Seven Texas children were discovered abandoned at a Nigerian orphanage, suffering from disease and malnutrition, and have been brought back to the United States.

Child Protective Services of Harris County, which received emergency custody of the children Monday, is investigating accusations that the children's adoptive mother abandoned them in Nigeria in October and later went to work in Iraq as a private contractor. The Houston woman, whose identity was not released, allegedly left them at a Nigerian school that later discharged them for nonpayment of tuition.

The children returned to Texas on Friday.

Three of the children were hospitalized with malaria and later released, said CPS spokeswoman Estella Olguin. They all were thin and covered with mosquito bites and scars, officials said.

The three boys and four girls, ages 8 to 16, were discovered in late July by a visiting Texas missionary, who notified House Majority Leader Tom DeLay and Sen.
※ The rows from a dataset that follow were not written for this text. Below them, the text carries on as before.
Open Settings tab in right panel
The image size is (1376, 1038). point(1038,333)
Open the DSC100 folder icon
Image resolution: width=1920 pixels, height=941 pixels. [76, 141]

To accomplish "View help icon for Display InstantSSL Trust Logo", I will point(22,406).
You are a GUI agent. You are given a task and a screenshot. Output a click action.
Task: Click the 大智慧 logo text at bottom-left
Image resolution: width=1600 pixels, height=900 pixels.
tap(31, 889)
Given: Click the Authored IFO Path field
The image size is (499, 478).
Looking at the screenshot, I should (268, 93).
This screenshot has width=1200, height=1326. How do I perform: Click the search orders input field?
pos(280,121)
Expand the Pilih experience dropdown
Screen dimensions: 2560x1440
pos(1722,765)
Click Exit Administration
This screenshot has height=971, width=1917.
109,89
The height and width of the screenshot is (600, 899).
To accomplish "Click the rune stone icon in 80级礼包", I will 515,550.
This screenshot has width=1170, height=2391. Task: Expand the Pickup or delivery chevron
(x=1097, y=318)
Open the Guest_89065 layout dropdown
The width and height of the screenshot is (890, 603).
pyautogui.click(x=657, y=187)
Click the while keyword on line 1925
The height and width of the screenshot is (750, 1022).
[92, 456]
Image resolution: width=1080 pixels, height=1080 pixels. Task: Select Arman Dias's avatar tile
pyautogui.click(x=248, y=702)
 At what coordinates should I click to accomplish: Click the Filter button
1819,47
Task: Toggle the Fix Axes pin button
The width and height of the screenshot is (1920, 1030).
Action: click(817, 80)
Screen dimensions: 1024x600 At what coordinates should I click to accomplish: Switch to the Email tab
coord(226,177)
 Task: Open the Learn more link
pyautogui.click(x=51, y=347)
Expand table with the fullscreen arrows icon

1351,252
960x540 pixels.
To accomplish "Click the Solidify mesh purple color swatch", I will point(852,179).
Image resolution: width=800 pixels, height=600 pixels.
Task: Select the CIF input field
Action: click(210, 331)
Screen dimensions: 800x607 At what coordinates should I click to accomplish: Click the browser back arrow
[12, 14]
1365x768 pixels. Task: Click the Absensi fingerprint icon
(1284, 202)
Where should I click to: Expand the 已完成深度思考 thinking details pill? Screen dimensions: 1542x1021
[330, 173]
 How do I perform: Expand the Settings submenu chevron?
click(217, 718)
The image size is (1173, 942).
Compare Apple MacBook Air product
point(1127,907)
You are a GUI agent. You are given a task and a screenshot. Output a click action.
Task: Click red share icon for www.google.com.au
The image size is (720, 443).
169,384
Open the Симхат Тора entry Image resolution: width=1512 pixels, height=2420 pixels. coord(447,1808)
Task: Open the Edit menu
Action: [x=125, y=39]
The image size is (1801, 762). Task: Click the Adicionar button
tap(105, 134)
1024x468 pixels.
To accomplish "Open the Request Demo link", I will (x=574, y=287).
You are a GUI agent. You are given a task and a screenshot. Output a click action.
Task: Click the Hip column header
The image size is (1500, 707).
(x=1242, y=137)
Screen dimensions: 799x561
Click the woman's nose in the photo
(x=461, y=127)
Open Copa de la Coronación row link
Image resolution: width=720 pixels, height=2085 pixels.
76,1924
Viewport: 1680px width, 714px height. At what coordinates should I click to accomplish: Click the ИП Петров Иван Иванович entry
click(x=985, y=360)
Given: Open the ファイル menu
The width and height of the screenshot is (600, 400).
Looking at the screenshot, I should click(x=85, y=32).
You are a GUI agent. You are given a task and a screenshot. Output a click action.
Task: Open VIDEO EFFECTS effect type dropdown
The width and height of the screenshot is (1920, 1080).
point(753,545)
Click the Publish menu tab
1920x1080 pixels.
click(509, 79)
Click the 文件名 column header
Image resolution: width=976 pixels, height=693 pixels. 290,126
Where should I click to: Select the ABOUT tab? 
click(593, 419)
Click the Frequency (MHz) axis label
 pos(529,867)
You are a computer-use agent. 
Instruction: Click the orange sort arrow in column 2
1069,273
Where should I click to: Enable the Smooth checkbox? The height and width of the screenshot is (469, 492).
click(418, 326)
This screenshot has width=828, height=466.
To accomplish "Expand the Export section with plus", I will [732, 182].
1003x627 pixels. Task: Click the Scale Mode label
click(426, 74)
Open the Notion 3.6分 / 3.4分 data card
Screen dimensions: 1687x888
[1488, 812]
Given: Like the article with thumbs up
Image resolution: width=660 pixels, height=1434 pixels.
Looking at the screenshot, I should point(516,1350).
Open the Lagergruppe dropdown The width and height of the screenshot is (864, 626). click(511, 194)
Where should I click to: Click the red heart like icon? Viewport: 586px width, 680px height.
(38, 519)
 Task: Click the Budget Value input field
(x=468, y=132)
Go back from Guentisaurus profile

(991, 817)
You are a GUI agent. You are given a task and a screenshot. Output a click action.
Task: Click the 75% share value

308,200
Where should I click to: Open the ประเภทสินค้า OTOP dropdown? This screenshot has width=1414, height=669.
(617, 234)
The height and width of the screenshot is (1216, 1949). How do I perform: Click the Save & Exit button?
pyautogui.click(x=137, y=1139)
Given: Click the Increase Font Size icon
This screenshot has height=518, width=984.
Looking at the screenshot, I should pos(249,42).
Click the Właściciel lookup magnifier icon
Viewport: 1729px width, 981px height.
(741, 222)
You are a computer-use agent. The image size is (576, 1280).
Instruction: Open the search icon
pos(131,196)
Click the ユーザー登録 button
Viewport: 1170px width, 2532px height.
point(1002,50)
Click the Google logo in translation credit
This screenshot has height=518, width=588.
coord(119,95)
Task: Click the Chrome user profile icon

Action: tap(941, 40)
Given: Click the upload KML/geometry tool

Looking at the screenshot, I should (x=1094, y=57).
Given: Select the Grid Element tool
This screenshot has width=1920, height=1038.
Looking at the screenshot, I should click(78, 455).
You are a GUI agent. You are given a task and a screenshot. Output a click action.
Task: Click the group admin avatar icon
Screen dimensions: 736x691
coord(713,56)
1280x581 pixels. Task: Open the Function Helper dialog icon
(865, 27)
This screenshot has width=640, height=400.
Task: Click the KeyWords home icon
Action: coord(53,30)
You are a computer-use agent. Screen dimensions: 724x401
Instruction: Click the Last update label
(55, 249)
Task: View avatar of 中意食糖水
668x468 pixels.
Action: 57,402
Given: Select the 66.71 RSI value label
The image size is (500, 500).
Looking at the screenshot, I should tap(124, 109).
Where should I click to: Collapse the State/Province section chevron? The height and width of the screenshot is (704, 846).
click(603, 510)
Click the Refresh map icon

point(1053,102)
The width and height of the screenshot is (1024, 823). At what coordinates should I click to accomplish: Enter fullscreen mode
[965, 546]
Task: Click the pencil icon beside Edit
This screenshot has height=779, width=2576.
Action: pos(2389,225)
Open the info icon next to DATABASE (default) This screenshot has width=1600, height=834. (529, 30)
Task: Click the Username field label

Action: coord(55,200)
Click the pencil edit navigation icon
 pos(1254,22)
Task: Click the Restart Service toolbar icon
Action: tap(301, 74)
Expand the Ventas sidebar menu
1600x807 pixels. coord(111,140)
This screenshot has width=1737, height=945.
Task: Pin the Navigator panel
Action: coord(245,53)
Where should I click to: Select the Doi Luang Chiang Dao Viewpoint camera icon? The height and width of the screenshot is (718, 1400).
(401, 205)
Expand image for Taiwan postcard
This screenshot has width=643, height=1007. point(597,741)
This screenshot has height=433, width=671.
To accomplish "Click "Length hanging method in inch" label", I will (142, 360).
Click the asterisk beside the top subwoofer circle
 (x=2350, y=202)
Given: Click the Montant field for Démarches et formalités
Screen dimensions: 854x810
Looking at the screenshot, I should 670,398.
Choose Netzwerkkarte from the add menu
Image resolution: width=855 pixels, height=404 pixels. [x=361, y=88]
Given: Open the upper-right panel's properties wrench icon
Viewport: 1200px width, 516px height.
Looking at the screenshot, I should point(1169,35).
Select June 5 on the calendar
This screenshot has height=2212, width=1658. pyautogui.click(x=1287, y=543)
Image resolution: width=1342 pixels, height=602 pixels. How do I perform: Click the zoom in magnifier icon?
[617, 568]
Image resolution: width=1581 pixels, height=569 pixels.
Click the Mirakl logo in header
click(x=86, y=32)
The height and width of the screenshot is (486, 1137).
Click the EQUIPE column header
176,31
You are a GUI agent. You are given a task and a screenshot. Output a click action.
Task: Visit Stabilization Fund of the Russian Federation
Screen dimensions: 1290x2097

John Cornyn, both Texas Republicans, said Stuart Roy, a spokesman for DeLay.

The lawmakers contacted CPS, the State Department and the ambassador in Nigeria, and the children were given papers allowing reentry into the United States.

Now they are living in two Houston foster homes.

"It's horrible, horrible," Olguin said. "I haven't seen anything like it. Seven children fending for themselves in a foreign country where they have no family members."

Four of the siblings were adopted from Houston in 1996, followed by a set of three siblings from Dallas in 2001, according to authorities who interviewed the seven children and their adoptive mother.

The woman took all the children in October to Nigeria, where a relative of her fiance lived. The children were enrolled in school, and the mother returned to Houston about 30 days later. She went to work in Iraq in April.

But the children were removed from school because payment for their tuition stopped. Nigerian child-protection authorities found the children in a wooden shack, malnourished and sick, and moved them to an orphanage in late July.

A minister from a San Antonio church alerted lawmakers after he overheard the children speaking with American accents.

Olguin said their adoptive mother was at the hearing Monday at which a state district judge ordered the children to be returned to CPS custody. State officials will determine whether criminal charges will be filed against the adoptive mother.